[[ Provided entries, beginning ]]

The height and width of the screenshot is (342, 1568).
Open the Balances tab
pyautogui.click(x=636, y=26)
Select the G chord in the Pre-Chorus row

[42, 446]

[[ Provided entries, end ]]

*Work task*. Reproduce exactly what is written in the listing above.

*Reply*.
The height and width of the screenshot is (342, 1568).
Open the Balances tab
pyautogui.click(x=636, y=26)
Select the G chord in the Pre-Chorus row

[42, 446]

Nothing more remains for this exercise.